[Assignment] Copy the entries below verbatim, omitting any pictures they contain.

[Raw data]
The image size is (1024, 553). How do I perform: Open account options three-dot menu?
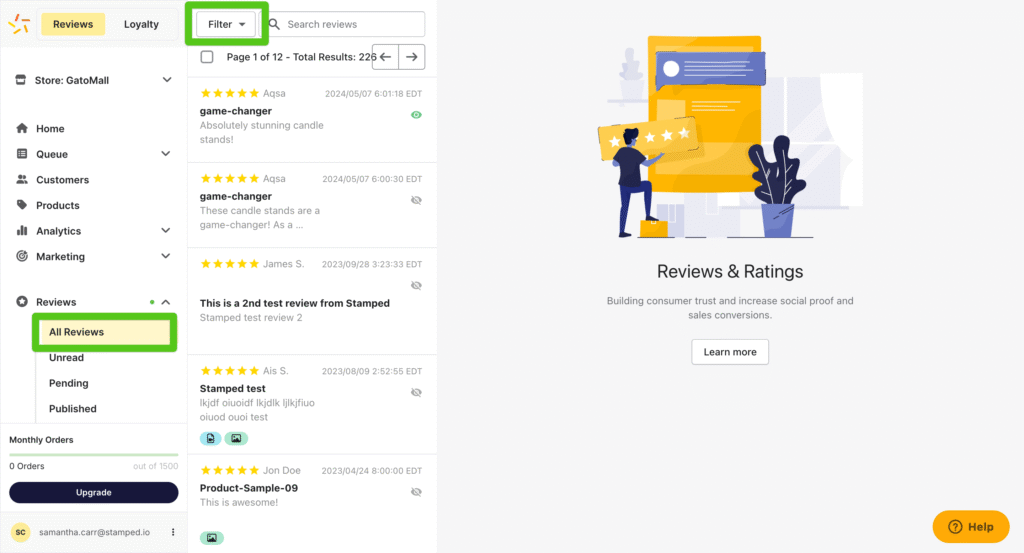pyautogui.click(x=173, y=532)

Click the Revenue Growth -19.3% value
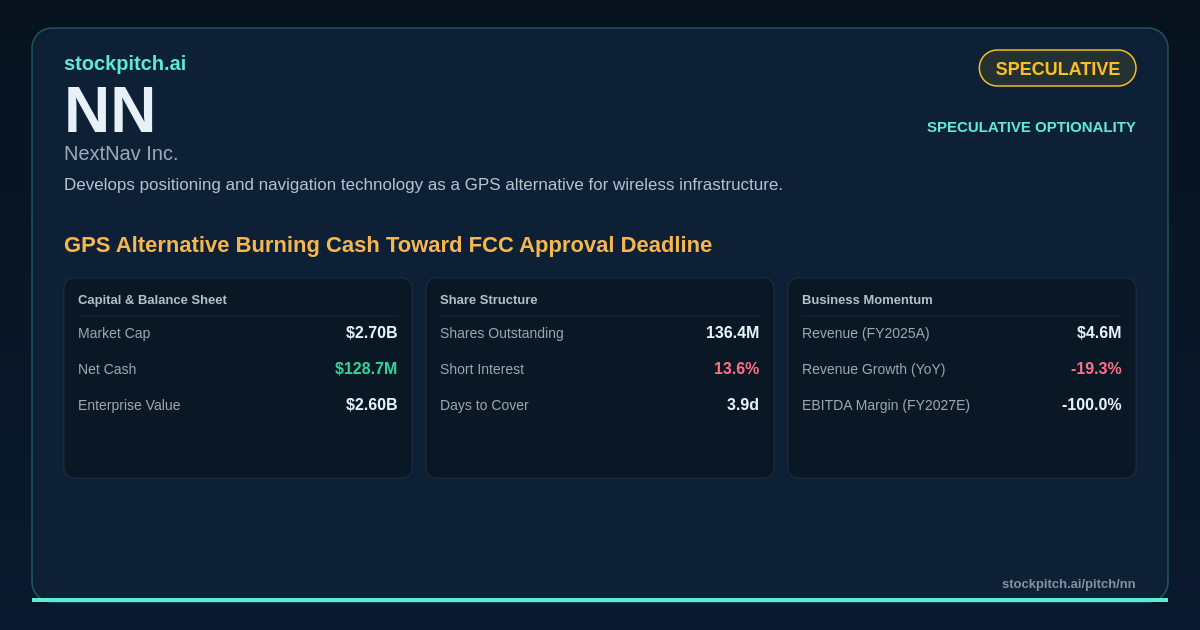click(x=1096, y=369)
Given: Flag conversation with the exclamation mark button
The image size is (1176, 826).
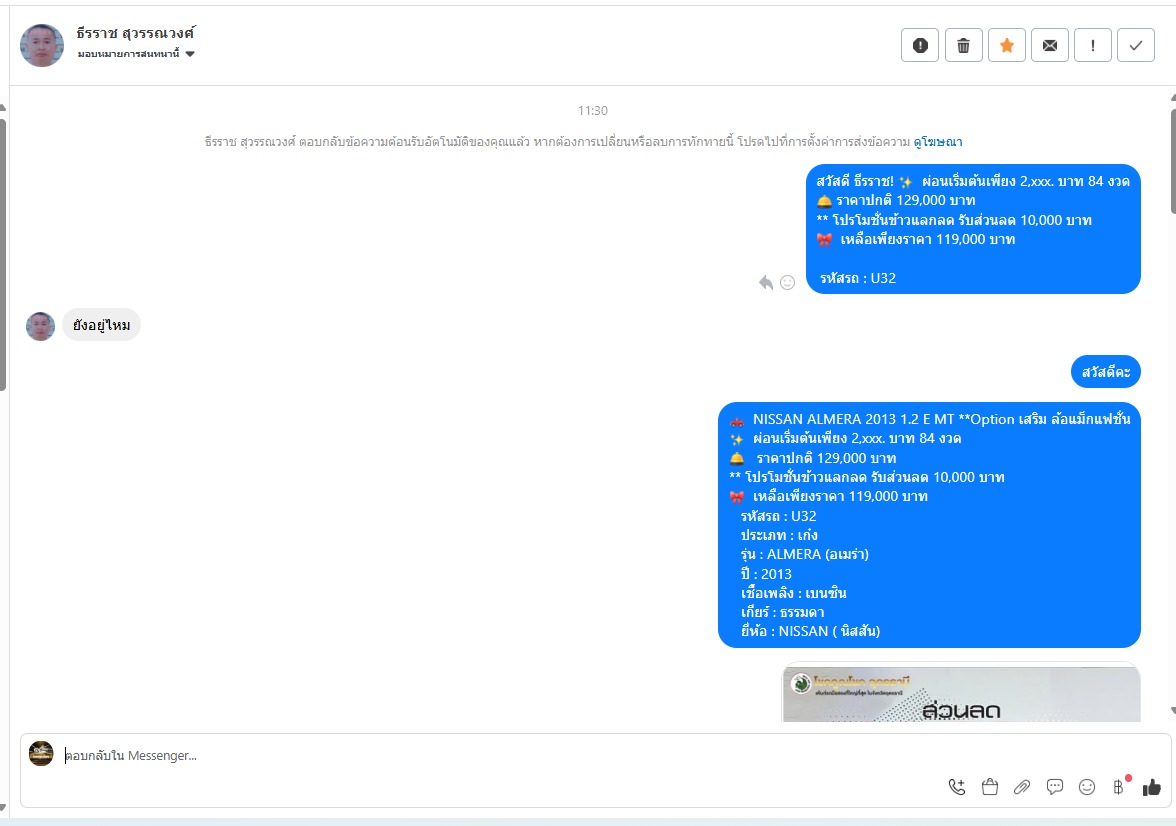Looking at the screenshot, I should [1093, 46].
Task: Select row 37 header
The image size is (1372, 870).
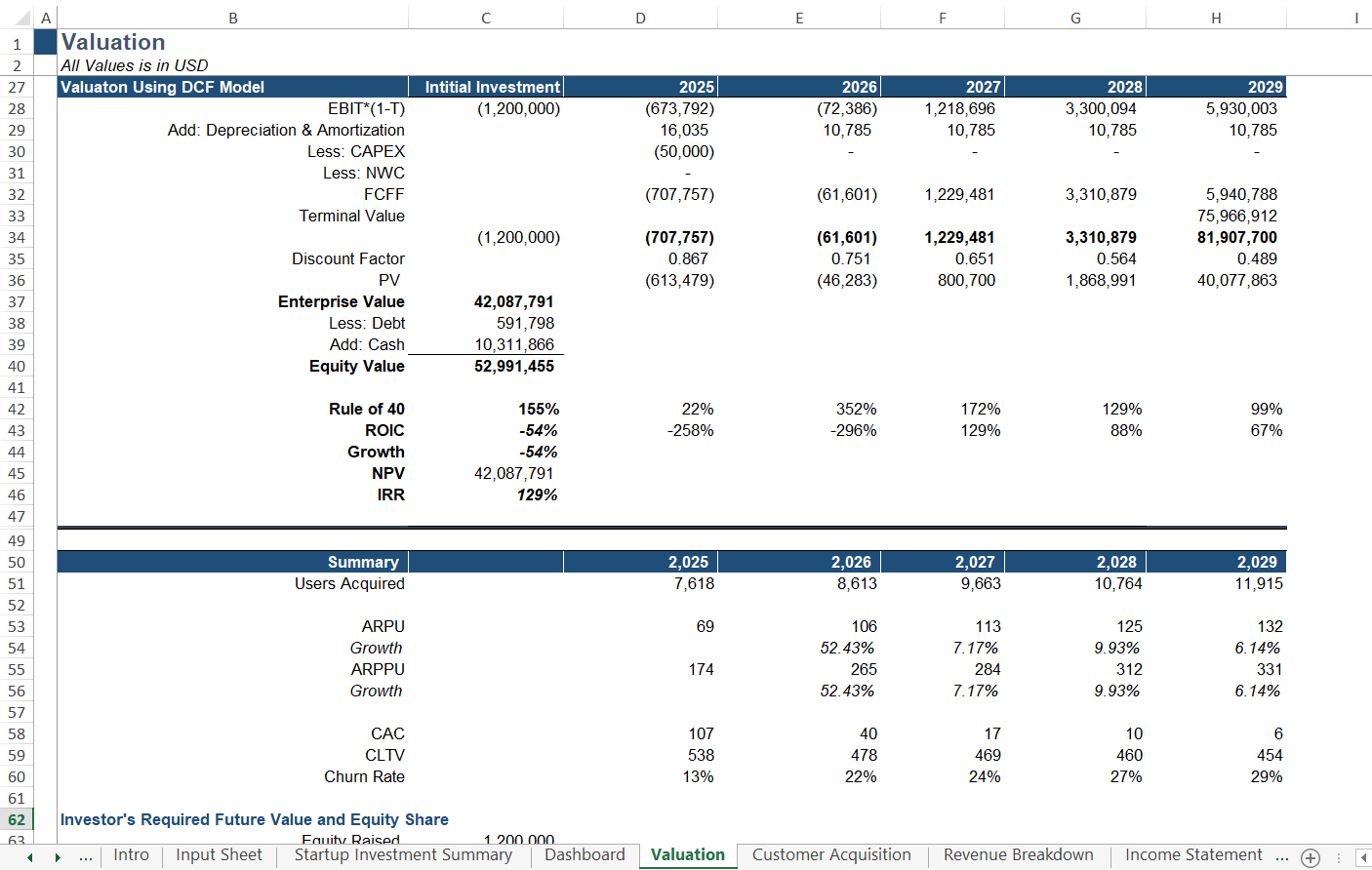Action: click(17, 302)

[Answer section]
The image size is (1024, 553). How do I perform: Open account options three-dot menu?
pyautogui.click(x=173, y=532)

Click the Revenue Growth -19.3% value
click(x=1096, y=369)
Given: Flag conversation with the exclamation mark button
The image size is (1176, 826).
Looking at the screenshot, I should [1093, 46].
Task: Select row 37 header
The image size is (1372, 870).
Action: click(17, 302)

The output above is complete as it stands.